As a cautionary illustration, the behavior of certain ‘laterally basking’ butterflies in orienting their wings perpendicular to sunlight was at first guessed to be an adaptation to minimize casting of shadows, hence to avoid predators’ attention. More careful study shows that it does not do so! Parallel orientation of the closed wings to the solar beam truly minimizes shadow. It was instead shown experimentally, with proper testing against neutral null hypotheses, that the perpendicular solar orientation is adaptive, but in relation to thermoregulatory absorption of sunlight (Watt, 1968).

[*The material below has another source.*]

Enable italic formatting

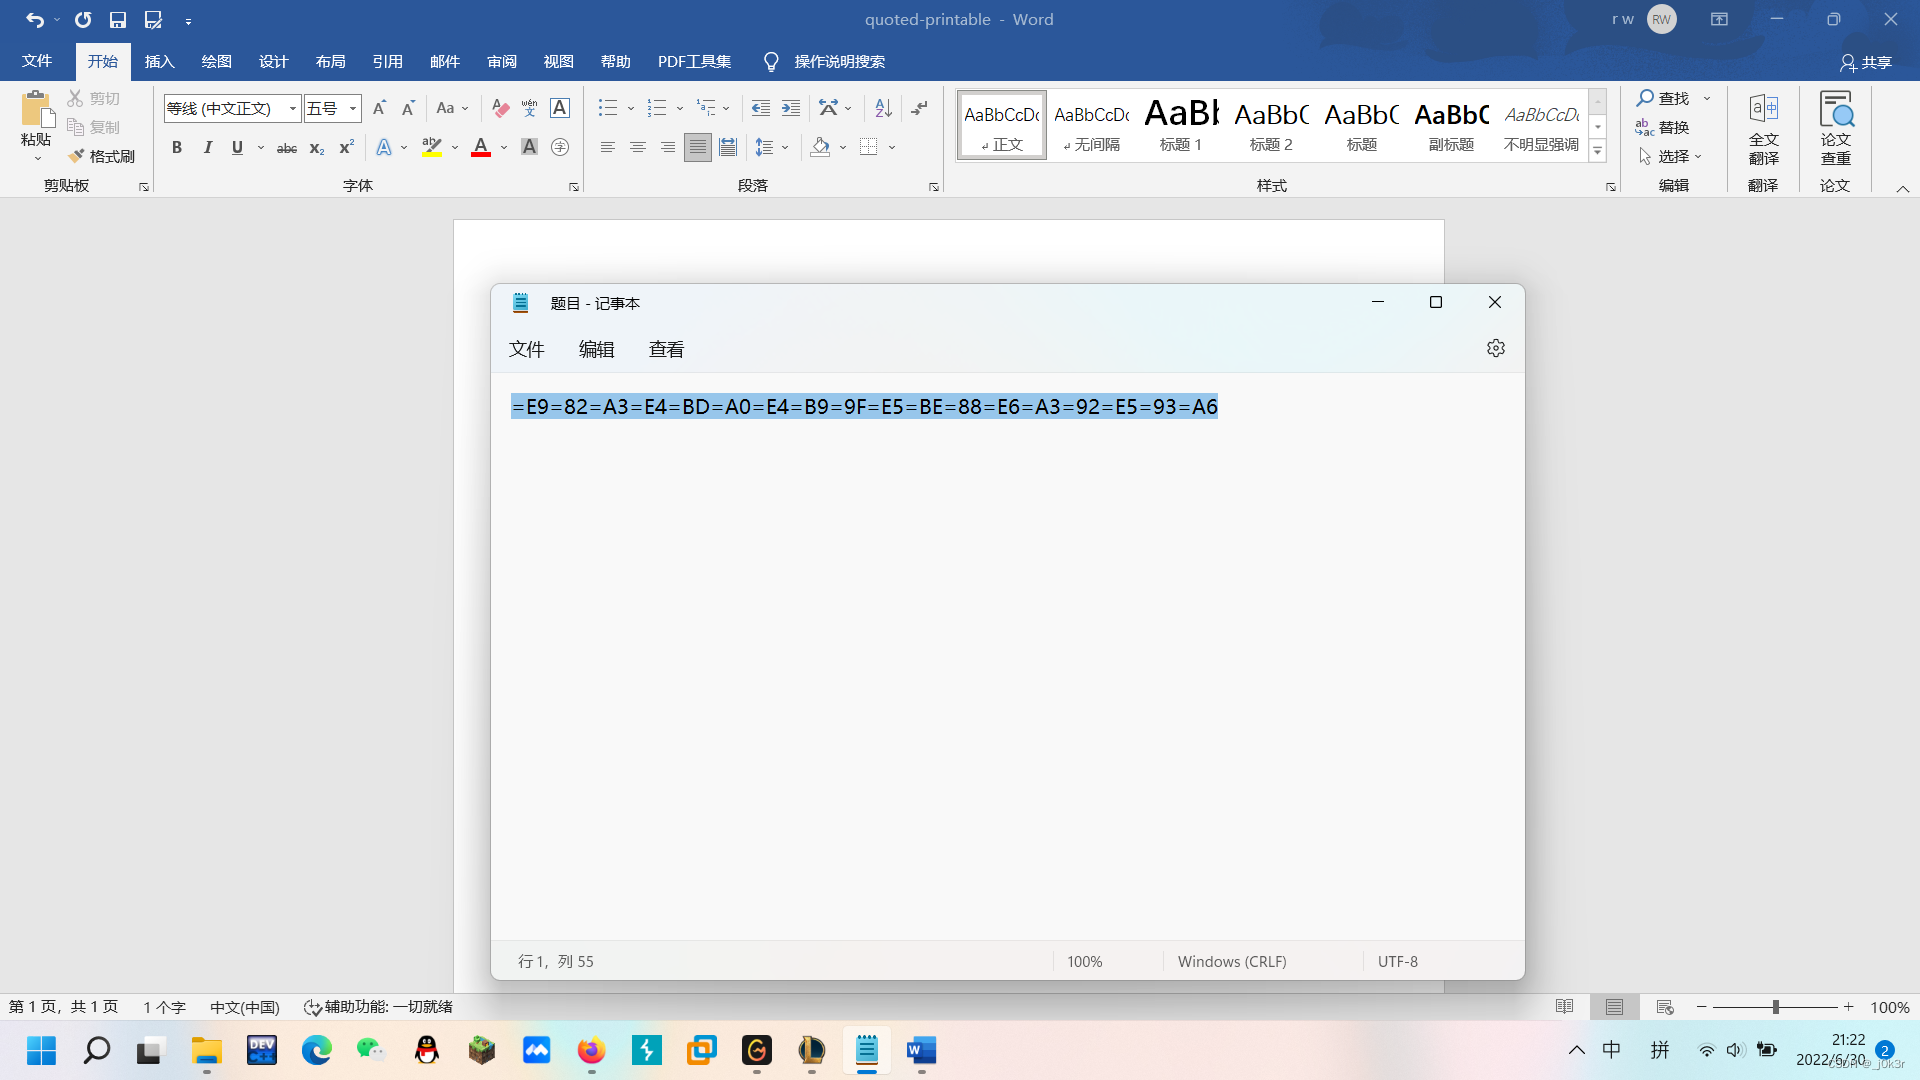[x=207, y=147]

Some users of adaptationist approaches do recognize these concerns, and they build optimizing models for testing in comparison to possible constraints or other alternative explanations (e.g., Houston and McNamara, 1999). Nonetheless, the intellectual hazards of assuming the adaptiveness of phenotypes outweigh the possible advantages. Certainly, studies of adaptive mechanisms in diverse organisms are routinely carried out, achieving results that are both rigorous and generalizable, without this assumption (e.g., Lauder, 1996; Watt and Dean, 2000).
The Future Study of Adaptation
Mechanistic studies of adaptation in the wild are increasing in diversity and effectiveness, as in the application of biomechanical approaches to the function of morphological adaptations (Lauder, 1996), or of molecular approaches to adaptation in metabolism and physiology (Watt and Dean, 2000). Diverse tools of modern ‘genomics’ and ‘proteomics’ may be used in the study of adaptation in complementary ways, either (1) focusing at first on natural variation in genes and processes of known function, and working upward through their genotype– phenotype–environment interactions to their performance and fitness effects in the wild (e.g., Wheat et al., 2006; Barrett and Hoekstra, 2011); or (2) screening organisms’ genomes broadly for genetic variation that is associable with biogeographic or other patterns of possibly adaptive biological specialization (e.g., Fournier-Level et al., 2011; Hancock et al., 2011), then working downward to identify those genes and variants’ roles in genotype–phenotype–environment interactions and their effects (e.g., Prasad et al., 2012).
At the same time, philosophical ground clearing may reduce misunderstanding or misapplication of the adaptation concept, and lead to better specific work as well as greater possibilities for general insight (Brandon, 1990; Lloyd, 1994; Watt, 2000). There has often been tension between the study of well-known ‘model’ systems, which can maximize experimental power, and the fascination with diversity that drives the study of evolution for many workers. Both have value for the study of adaptation, and the tension may be eased by the interplay of comparative and phylogenetic studies (Larson and Losos, 1996) with genetics-based experimental or manipulative study of organism–environment interactions and their demographic consequences in the wild. This synergism of diverse empirical and intellectual approaches holds great promise for the widening study of adaptation as a central feature of evolution by natural selection.